- _Record set_

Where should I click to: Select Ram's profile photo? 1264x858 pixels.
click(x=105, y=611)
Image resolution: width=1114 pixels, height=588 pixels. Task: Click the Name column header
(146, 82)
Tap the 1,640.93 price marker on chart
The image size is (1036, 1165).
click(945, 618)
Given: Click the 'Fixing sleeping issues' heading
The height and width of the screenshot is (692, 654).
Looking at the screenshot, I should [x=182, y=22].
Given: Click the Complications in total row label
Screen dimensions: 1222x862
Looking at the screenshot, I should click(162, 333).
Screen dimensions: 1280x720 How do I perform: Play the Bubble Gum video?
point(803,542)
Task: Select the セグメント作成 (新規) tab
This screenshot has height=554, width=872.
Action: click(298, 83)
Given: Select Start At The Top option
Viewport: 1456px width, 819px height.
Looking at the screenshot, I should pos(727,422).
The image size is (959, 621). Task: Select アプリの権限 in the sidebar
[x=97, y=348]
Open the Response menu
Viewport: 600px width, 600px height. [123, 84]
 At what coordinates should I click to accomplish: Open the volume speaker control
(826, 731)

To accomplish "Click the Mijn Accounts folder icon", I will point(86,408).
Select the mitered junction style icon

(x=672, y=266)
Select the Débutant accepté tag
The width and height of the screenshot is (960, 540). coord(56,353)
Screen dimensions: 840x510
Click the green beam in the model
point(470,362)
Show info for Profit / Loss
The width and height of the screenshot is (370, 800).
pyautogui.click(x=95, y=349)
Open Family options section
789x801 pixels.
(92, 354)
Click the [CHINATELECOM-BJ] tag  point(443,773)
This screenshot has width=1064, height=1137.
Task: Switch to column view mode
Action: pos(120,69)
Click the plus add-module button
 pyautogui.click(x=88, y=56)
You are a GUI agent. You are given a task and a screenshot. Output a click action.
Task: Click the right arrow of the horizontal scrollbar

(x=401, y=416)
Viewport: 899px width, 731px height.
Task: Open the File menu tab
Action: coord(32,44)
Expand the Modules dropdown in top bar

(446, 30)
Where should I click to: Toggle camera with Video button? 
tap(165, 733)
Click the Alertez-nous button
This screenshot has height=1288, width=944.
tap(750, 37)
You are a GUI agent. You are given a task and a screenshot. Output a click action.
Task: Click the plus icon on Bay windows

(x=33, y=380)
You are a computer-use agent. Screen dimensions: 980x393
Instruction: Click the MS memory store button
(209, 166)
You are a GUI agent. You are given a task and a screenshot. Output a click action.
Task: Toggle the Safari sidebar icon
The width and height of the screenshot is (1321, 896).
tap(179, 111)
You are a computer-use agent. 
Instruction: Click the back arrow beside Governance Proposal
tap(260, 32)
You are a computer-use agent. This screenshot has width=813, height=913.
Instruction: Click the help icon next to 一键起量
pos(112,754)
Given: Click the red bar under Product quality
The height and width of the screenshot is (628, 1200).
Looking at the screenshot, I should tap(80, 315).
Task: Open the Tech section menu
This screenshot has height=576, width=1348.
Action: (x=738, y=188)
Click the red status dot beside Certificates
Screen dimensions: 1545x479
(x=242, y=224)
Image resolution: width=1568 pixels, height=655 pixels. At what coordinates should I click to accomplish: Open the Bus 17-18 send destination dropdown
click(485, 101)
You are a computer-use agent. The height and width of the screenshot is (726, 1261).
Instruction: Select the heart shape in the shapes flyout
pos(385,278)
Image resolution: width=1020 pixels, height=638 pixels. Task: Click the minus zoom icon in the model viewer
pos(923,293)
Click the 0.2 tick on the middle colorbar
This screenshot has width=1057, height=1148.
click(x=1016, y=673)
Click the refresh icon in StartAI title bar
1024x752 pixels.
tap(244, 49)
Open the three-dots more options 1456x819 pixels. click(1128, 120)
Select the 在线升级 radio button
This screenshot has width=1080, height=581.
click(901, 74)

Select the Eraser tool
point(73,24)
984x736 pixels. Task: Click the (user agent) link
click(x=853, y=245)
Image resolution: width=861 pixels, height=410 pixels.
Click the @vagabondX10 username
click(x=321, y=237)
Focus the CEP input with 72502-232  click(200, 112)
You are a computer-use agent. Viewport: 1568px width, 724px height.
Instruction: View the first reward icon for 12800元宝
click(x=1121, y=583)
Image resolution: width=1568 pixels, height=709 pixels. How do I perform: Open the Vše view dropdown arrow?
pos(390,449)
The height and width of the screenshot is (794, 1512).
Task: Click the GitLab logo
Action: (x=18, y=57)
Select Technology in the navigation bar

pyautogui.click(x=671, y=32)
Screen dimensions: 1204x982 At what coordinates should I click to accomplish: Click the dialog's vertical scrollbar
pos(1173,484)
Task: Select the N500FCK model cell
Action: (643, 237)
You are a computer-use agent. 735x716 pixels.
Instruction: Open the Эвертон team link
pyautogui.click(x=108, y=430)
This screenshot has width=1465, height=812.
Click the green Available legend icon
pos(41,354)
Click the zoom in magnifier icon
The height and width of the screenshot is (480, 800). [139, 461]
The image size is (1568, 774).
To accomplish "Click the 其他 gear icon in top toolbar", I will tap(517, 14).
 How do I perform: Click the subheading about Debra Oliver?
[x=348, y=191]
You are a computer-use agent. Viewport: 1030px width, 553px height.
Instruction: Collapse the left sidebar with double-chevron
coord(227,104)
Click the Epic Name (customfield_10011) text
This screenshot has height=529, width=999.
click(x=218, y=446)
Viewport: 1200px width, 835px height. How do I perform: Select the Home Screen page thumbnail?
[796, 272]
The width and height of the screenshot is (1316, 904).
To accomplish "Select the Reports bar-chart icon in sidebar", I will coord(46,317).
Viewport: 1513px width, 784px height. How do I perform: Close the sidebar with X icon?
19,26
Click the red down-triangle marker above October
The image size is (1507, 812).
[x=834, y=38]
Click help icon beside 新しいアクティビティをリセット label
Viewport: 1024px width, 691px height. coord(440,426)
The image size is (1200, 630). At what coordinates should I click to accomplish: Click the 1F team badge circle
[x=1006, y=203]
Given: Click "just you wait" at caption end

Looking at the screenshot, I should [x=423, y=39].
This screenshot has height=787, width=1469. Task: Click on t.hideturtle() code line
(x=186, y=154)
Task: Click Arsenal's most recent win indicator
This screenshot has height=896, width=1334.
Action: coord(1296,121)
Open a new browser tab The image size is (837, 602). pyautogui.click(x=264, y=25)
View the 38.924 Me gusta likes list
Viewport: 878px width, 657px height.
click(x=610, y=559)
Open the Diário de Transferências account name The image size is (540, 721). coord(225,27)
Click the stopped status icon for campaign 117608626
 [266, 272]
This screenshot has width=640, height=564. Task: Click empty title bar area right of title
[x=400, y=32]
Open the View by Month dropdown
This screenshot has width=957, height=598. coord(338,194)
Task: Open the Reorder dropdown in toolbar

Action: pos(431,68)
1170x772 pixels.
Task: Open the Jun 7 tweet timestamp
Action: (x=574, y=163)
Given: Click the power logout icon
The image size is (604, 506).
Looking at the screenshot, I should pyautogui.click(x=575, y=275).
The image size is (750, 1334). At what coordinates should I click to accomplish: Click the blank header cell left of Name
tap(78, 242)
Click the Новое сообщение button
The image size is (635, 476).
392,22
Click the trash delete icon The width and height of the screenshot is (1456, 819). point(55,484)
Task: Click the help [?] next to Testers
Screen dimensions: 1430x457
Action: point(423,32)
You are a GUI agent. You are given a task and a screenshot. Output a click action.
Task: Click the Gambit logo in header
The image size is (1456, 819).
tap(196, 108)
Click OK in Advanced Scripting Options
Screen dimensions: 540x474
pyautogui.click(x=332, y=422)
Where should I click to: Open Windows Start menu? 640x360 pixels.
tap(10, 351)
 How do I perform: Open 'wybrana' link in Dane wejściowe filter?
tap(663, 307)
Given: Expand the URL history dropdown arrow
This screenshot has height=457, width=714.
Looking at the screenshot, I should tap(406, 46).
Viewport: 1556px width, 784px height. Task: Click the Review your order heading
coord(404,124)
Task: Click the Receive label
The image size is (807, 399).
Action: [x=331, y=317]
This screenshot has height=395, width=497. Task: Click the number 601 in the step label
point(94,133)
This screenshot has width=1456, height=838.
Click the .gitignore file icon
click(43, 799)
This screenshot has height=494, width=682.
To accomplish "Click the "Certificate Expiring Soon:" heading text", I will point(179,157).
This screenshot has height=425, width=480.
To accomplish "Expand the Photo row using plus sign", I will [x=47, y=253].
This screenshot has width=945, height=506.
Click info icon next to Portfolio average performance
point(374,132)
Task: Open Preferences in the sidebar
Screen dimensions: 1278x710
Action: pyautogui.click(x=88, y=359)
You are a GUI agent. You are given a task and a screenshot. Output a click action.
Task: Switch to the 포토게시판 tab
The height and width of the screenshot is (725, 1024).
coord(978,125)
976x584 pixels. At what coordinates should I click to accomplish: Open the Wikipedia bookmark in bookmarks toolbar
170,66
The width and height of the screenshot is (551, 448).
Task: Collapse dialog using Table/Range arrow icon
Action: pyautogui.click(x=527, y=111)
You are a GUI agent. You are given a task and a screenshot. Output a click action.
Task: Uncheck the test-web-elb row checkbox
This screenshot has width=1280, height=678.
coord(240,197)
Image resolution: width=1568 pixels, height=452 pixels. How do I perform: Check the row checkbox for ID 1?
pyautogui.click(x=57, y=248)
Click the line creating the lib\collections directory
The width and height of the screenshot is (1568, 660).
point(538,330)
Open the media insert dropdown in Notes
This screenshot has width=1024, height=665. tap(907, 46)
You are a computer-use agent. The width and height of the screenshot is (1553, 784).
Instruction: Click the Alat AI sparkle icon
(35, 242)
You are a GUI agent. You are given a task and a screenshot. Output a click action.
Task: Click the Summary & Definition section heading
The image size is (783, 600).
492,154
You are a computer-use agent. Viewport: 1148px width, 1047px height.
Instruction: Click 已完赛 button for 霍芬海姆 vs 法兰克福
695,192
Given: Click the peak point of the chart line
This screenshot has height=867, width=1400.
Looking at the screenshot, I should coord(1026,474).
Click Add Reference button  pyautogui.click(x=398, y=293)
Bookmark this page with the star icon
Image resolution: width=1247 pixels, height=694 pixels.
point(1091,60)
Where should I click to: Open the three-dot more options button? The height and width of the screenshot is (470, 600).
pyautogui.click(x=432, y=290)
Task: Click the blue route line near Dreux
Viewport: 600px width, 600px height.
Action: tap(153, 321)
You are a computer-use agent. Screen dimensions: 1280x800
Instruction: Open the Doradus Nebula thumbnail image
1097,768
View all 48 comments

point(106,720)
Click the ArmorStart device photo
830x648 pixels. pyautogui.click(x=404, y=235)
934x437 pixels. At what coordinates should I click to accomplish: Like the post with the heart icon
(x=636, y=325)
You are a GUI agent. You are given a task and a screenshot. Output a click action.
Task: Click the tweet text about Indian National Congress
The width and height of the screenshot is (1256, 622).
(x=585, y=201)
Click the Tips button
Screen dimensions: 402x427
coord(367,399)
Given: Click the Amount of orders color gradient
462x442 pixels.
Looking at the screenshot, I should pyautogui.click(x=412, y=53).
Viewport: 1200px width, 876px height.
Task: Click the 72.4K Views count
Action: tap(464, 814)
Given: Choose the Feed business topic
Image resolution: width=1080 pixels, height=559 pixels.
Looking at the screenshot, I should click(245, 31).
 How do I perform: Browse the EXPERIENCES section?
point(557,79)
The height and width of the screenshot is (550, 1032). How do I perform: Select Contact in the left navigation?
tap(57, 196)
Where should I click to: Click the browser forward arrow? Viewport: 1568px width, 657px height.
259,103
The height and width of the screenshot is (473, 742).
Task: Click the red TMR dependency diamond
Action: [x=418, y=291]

- _Given problem_
Output the data again verbatim, starting at the line containing "Given: Click the Complications" and ending at the line containing "pyautogui.click(x=95, y=349)", including both of those lines.

- _Exercise solution_
Given: Click the Complications in total row label
Screen dimensions: 1222x862
Looking at the screenshot, I should click(162, 333).
Screen dimensions: 1280x720 How do I perform: Play the Bubble Gum video?
point(803,542)
Task: Select the セグメント作成 (新規) tab
This screenshot has height=554, width=872.
Action: click(298, 83)
Given: Select Start At The Top option
Viewport: 1456px width, 819px height.
Looking at the screenshot, I should pos(727,422).
The image size is (959, 621). Task: Select アプリの権限 in the sidebar
[x=97, y=348]
Open the Response menu
Viewport: 600px width, 600px height. [123, 84]
 At what coordinates should I click to accomplish: Open the volume speaker control
(826, 731)

To accomplish "Click the Mijn Accounts folder icon", I will point(86,408).
Select the mitered junction style icon

(x=672, y=266)
Select the Débutant accepté tag
The width and height of the screenshot is (960, 540). coord(56,353)
Screen dimensions: 840x510
Click the green beam in the model
point(470,362)
Show info for Profit / Loss
The width and height of the screenshot is (370, 800).
pyautogui.click(x=95, y=349)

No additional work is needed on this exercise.